◆ **Study text**
I spent part of my weekend learning how to blog. About time, you might say.
N.C. A&T State University, with The Greensboro News & Record, hosted the conference, called ConvergeSouth, to explore blogging frontiers and examine the intersection between journalism and blogging. My N&O colleague, Karen Mann, blogged to you about it earlier. The conference attracted about 300 folks, including some of the national biggies in the blogosphere. The News & Record has received national attention for its early and aggressive forays into blogging as journalism.
(Note: I'm since informed that other sponsors of the day were: The Tannenbaum-Sternberger Foundation; the Joseph M. Bryan Foundation; Jefferson-Pilot Financial; Ed Cone - Sue Polinsky, TechTriad Inc.; Al Barnett Jr., Scott Stringfellow; Carolinanet - Symetri Corp.; Lauren Polinsky, Media Design; Audio & Light Event Production; Community Foundation, City of Greensboro.)

◆ **Exercise requirements**
Copy the ConvergeSouth blogging post above word for word, from its first sentence to its last.

Stored data entries:

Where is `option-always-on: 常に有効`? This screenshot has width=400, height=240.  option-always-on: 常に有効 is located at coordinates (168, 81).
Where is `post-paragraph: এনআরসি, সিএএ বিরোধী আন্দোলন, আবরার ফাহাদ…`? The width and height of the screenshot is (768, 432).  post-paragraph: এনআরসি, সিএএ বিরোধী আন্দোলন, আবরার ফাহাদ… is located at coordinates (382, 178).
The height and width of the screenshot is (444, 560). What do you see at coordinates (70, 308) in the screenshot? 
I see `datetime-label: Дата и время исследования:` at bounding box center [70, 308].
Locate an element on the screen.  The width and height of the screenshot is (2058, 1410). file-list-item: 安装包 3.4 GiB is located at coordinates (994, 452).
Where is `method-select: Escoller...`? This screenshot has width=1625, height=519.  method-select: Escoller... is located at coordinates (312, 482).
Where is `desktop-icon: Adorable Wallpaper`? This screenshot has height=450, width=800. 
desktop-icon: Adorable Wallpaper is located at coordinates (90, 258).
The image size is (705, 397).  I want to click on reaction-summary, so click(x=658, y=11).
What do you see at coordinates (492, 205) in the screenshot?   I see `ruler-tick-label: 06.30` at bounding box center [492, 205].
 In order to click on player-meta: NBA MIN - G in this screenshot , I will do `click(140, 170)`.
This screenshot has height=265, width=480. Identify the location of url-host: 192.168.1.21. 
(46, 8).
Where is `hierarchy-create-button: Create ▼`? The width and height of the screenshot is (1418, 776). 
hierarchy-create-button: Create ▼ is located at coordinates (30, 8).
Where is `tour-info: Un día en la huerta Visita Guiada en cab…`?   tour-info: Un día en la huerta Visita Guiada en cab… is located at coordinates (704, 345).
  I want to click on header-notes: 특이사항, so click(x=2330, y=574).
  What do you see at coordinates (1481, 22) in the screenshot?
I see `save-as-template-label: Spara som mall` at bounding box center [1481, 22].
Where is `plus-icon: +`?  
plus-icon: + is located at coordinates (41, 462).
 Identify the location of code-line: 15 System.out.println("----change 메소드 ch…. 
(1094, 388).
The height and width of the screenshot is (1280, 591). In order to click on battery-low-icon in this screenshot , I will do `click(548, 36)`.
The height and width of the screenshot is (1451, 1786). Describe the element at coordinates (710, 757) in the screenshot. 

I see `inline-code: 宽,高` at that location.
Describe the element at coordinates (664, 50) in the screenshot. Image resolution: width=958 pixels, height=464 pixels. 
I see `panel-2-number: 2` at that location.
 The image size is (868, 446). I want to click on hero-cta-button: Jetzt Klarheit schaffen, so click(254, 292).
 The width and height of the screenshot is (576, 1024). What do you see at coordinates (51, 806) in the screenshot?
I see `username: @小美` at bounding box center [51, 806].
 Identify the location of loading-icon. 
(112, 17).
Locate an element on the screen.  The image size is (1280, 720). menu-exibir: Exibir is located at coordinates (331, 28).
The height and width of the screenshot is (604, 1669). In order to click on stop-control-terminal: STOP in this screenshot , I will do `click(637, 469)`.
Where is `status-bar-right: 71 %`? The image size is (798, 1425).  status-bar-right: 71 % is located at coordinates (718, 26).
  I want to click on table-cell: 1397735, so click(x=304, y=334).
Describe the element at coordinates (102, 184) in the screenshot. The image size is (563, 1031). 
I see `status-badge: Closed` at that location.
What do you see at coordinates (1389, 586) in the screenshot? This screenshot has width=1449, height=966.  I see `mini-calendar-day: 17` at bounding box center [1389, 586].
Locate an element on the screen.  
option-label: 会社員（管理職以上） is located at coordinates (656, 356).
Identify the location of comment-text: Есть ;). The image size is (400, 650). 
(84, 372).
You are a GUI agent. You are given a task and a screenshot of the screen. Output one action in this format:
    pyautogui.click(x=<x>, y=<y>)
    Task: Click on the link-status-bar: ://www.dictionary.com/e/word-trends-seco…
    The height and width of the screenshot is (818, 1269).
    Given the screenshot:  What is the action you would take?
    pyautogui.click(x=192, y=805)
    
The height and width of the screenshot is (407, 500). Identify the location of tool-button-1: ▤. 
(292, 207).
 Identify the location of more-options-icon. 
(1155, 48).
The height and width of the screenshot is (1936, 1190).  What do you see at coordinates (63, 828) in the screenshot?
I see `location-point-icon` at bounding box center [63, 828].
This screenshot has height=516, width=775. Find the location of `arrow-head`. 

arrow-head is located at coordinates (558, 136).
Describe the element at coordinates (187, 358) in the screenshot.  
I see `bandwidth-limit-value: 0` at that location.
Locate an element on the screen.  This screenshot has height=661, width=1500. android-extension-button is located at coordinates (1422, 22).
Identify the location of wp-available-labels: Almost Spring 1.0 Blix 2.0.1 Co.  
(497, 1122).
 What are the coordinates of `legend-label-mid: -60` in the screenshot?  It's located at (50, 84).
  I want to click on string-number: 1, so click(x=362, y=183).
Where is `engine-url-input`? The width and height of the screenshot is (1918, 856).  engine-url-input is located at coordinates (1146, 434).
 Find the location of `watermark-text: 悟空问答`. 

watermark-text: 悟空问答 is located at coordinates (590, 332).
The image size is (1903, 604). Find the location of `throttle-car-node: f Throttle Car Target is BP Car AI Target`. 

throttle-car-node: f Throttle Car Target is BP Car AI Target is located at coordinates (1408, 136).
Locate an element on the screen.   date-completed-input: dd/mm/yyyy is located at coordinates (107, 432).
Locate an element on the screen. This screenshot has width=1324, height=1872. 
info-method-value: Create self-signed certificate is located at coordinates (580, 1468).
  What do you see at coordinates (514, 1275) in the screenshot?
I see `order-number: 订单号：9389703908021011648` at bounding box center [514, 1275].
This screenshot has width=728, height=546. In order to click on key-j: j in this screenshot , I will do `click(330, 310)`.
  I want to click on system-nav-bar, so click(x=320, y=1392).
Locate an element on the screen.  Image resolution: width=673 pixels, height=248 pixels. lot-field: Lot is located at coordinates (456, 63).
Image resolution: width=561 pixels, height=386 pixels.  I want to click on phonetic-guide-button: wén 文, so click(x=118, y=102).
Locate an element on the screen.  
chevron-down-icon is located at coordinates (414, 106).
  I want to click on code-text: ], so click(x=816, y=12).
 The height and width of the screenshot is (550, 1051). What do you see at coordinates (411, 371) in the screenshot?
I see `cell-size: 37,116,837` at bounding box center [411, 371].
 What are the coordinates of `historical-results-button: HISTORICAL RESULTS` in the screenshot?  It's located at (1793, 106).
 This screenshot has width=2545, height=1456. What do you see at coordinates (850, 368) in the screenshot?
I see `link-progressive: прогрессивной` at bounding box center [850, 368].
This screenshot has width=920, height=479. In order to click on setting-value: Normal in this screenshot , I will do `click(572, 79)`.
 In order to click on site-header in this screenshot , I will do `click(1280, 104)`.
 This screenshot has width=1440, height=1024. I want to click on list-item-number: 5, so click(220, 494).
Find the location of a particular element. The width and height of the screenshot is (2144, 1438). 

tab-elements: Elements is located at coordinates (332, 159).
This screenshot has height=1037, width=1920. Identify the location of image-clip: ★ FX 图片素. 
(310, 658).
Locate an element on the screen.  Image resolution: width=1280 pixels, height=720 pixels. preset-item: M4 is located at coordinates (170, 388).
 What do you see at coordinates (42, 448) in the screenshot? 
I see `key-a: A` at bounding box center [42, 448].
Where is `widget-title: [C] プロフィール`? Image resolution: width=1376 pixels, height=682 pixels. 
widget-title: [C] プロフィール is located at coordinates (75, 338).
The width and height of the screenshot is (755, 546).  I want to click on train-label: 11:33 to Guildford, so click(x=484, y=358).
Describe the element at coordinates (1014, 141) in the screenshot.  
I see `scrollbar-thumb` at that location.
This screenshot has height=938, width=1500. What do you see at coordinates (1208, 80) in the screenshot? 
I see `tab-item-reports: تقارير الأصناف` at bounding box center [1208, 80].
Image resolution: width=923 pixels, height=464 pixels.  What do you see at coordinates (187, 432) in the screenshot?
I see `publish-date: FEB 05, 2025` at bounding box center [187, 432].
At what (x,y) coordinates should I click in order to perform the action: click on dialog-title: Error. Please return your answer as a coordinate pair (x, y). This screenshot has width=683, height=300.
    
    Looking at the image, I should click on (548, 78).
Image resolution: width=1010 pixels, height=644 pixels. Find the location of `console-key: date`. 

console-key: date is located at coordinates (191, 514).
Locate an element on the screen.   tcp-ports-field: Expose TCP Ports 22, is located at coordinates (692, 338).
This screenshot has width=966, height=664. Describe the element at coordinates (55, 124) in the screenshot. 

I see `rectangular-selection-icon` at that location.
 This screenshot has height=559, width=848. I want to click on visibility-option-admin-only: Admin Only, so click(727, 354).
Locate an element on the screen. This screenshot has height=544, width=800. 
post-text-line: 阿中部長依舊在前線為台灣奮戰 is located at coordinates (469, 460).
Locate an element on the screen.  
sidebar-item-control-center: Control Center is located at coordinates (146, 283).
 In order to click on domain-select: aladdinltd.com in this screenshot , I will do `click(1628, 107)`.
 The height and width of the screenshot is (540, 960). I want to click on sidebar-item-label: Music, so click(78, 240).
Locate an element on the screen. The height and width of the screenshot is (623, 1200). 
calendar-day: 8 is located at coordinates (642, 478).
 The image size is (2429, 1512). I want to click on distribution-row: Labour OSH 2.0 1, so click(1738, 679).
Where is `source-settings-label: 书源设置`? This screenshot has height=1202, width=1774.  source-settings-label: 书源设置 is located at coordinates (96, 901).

◆ **Your response**
I spent part of my weekend learning how to blog. About time, you might say.
N.C. A&T State University, with The Greensboro News & Record, hosted the conference, called ConvergeSouth, to explore blogging frontiers and examine the intersection between journalism and blogging. My N&O colleague, Karen Mann, blogged to you about it earlier. The conference attracted about 300 folks, including some of the national biggies in the blogosphere. The News & Record has received national attention for its early and aggressive forays into blogging as journalism.
(Note: I'm since informed that other sponsors of the day were: The Tannenbaum-Sternberger Foundation; the Joseph M. Bryan Foundation; Jefferson-Pilot Financial; Ed Cone - Sue Polinsky, TechTriad Inc.; Al Barnett Jr., Scott Stringfellow; Carolinanet - Symetri Corp.; Lauren Polinsky, Media Design; Audio & Light Event Production; Community Foundation, City of Greensboro.)